Custom RAG configuration not respected for retrievers

KruxAI / ragbuilder

A toolkit to create optimal Production-readyRetrieval Augmented Generation(RAG) setup for your data

https://docs.ragbuilder.io

Apache License 2.0

1.29k stars 108 forks source link

Custom RAG configuration not respected for retrievers #69

Open loiccordone opened 1 month ago

loiccordone commented 1 month ago

Hello! Thanks for RAGbuilder, it's a very nice project.

I am using the custom RAG configuration, but even if I explicitly mention that I only want to use "Vector DB - Similarity Search" as a retriever, in most of the runs it uses "Vector DB - MMR search" and/or "BM25 Search".

I don't have access to MMR search or BM25 with my vector DB (Azure CosmosDB for NoSQL), that's why I only want to use Similarity Search. I'm using Bayesian optimization, but it also happened with "Run all combinations". Am I doing something wrong or is there a bug? I pulled the latest 0.20.0 image and same issue.

Thank you!

aravind10x commented 1 month ago

Hi @loiccordone, thanks for reporting this - this is a bug. We will ship a patch today itself.

loiccordone commented 1 month ago

Hi @aravind10x, any news on this issue? Thank you!

aravind10x commented 1 month ago

Hi @loiccordone , yes, shipping the fix with this PR. Will publish as a new release shortly.

One thing to note: currently the BM25 retriever implementation is not vector database dependent. (See BM25 retriever in langchain).
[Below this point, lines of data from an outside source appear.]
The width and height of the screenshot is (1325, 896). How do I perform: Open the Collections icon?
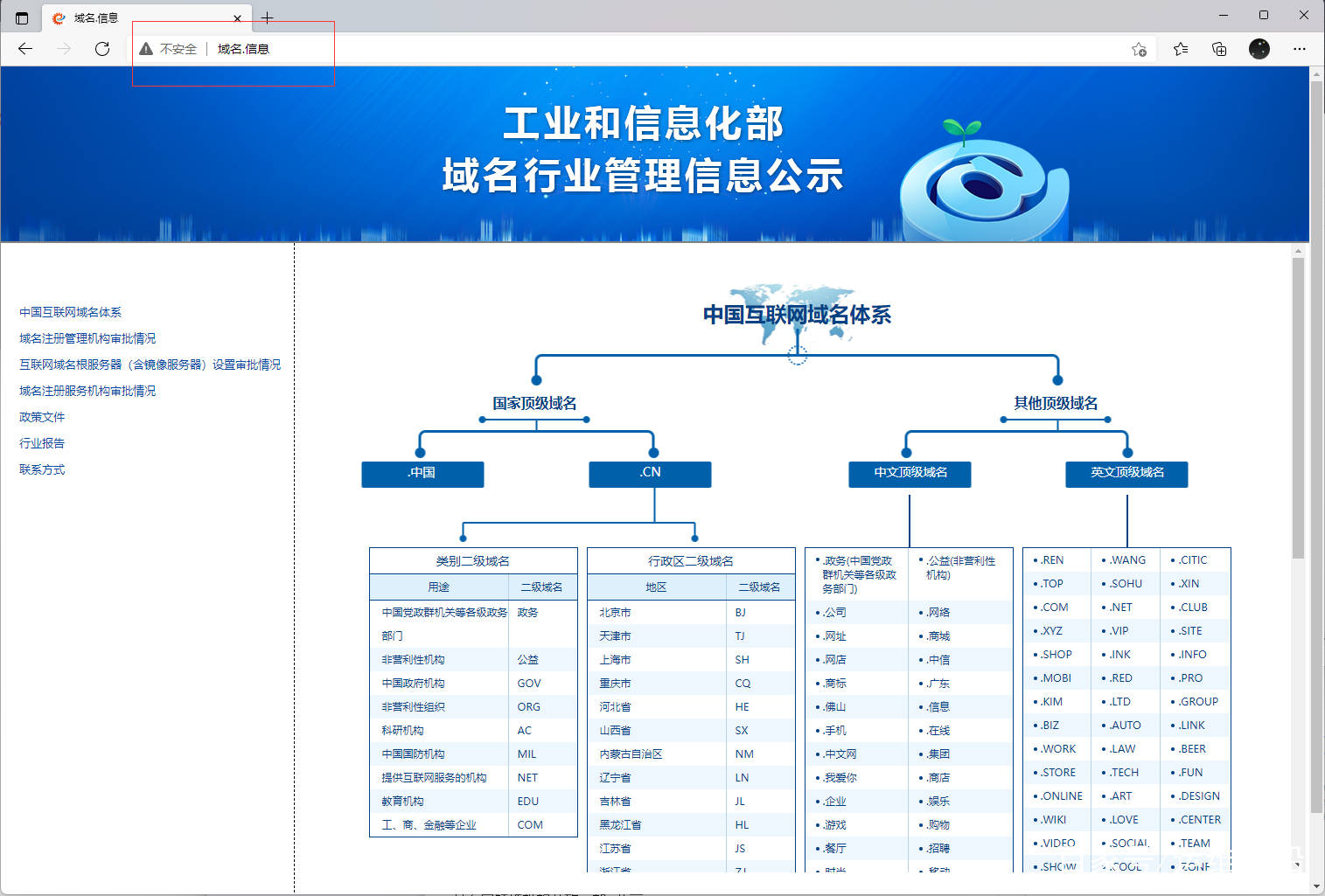(x=1218, y=49)
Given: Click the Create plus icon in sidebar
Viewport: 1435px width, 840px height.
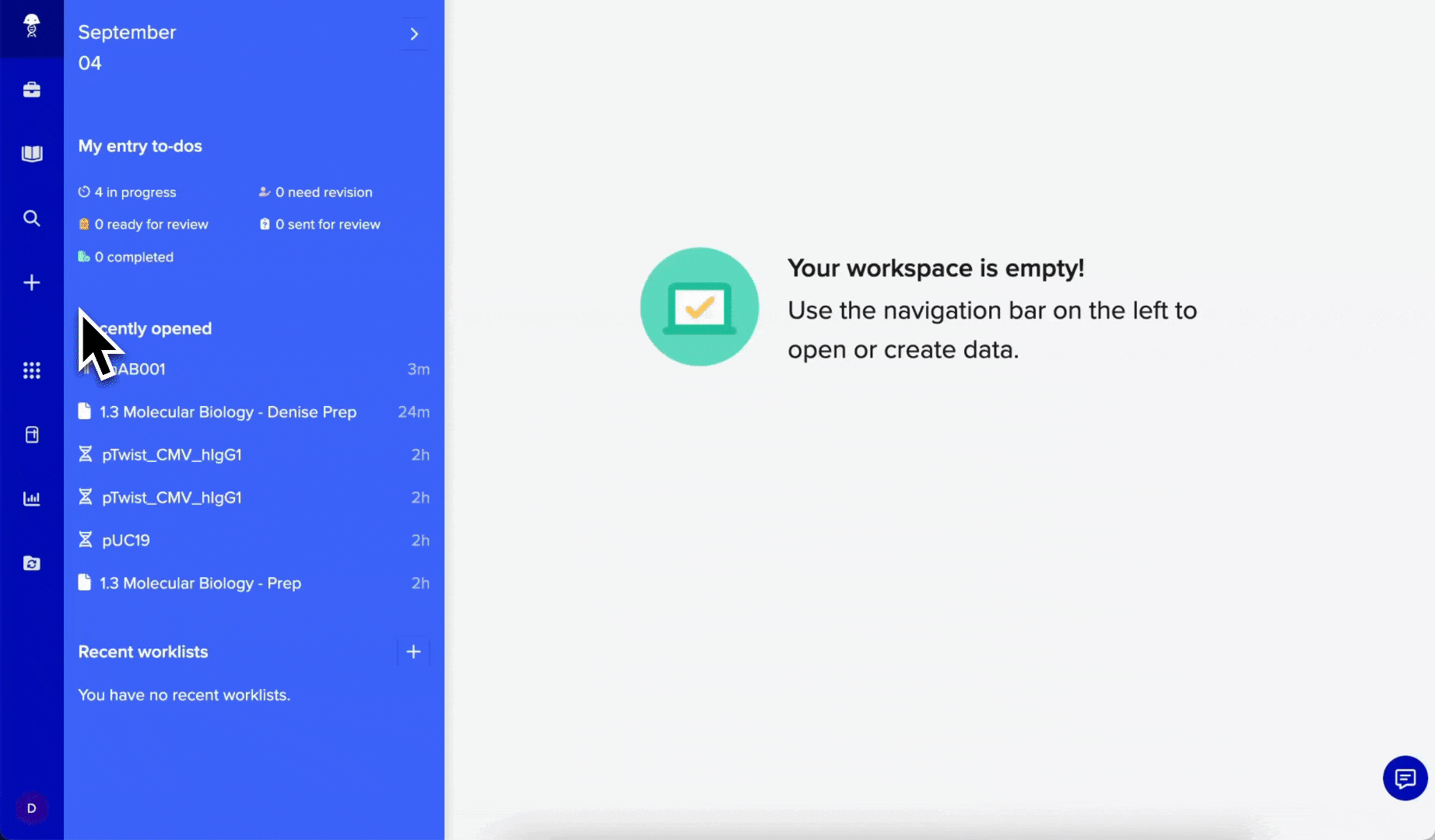Looking at the screenshot, I should coord(31,282).
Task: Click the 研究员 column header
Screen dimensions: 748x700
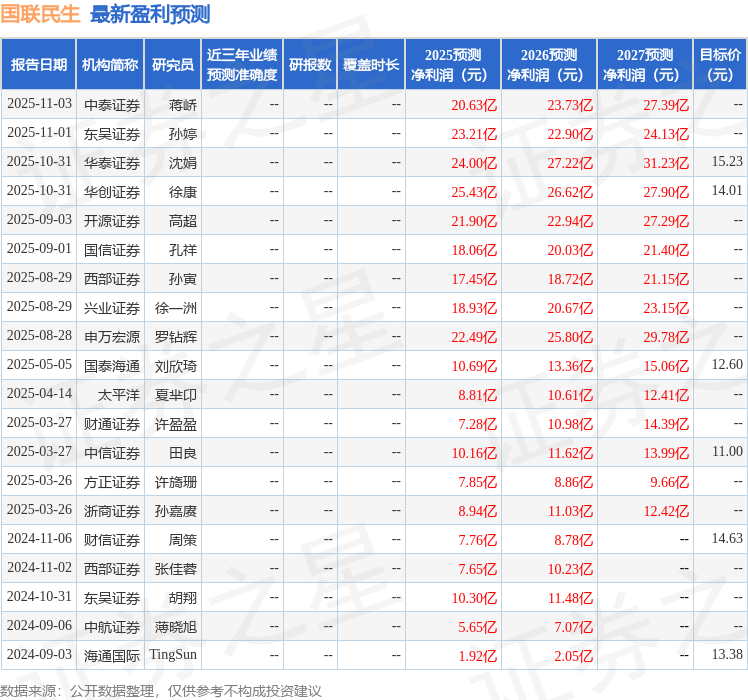Action: coord(172,65)
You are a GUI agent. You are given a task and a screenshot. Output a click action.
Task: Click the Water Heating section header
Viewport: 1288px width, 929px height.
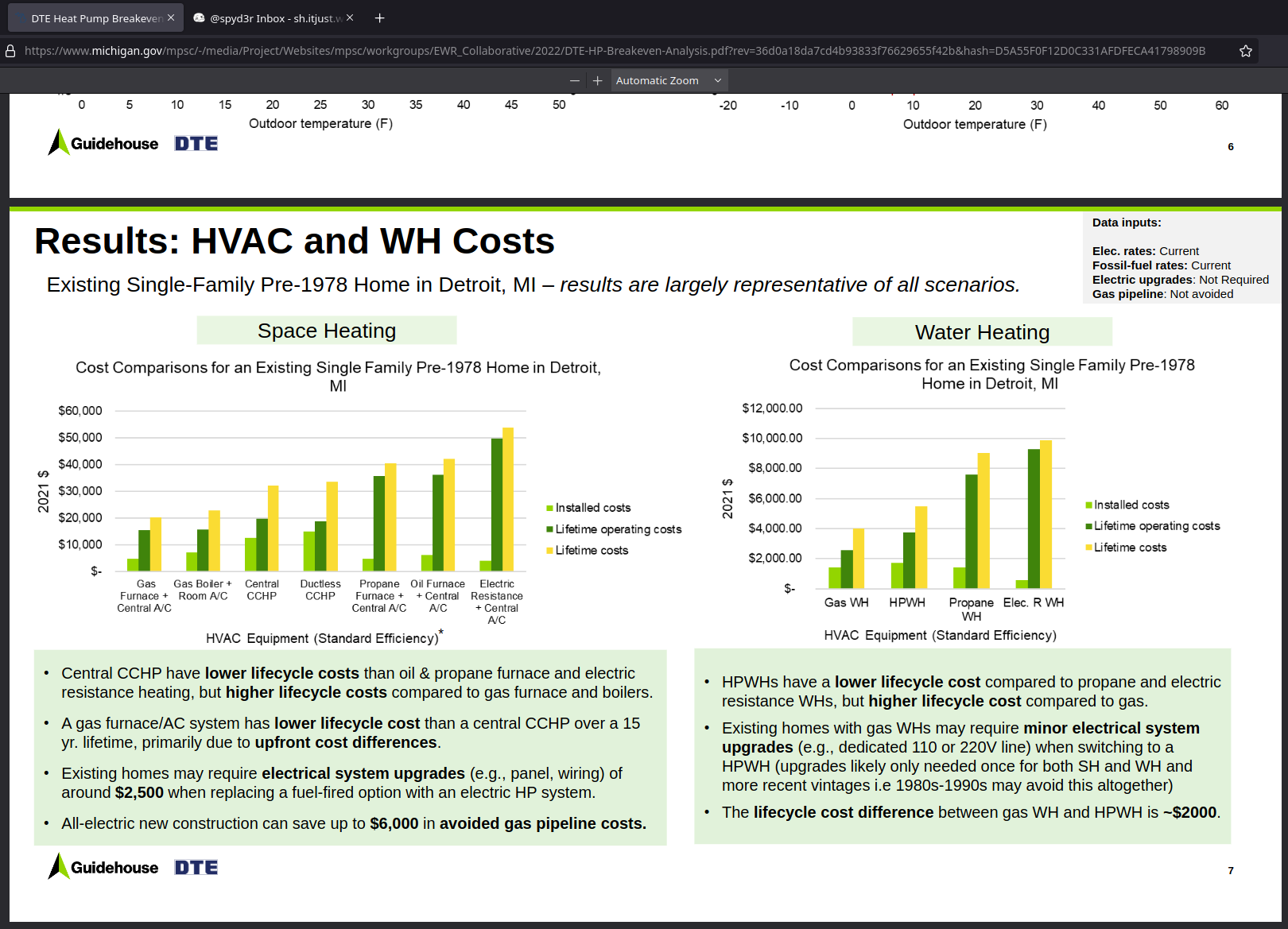982,332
So perhaps, you don't need to unselect it even if your vector DB (Azure CosmosDB for NoSQL) doesn't support it.

Once again, thanks for flagging this issue! Truly appreciate it! Please reach out if you run into any other issues or challenges with your RAG optimization.

loiccordone commented 3 weeks ago

Hi @aravind10x, I am still encountering issues with 0.0.22. It now seems that it's not iterating through the selected retrievers? Even selecting the same retriever twice:

In this run, I've selected "Vector DB - Similarity Search", "Multi Query Retriever" and "Parent Doc Retriever - Full doc", but only "Vector DB - Similarity Search" (often doubled) appeared in the 50 runs (with Bayesian optimization)

Thank you

aravind10x commented 3 weeks ago

@loiccordone So sorry that this is still an issue - let me try to reproduce and fix this right away. Will confirm back once done.

aravind10x commented 2 weeks ago

@loiccordone - this is fixed now. Sorry about the sneaky bug! Updated the fix in repo. However the fix is not available yet in pypi or docker. Will let you know once we have it there

aravind10x commented 2 weeks ago

Hi @loiccordone - did you get a chance to test this? Please let us know if you run into any other issues.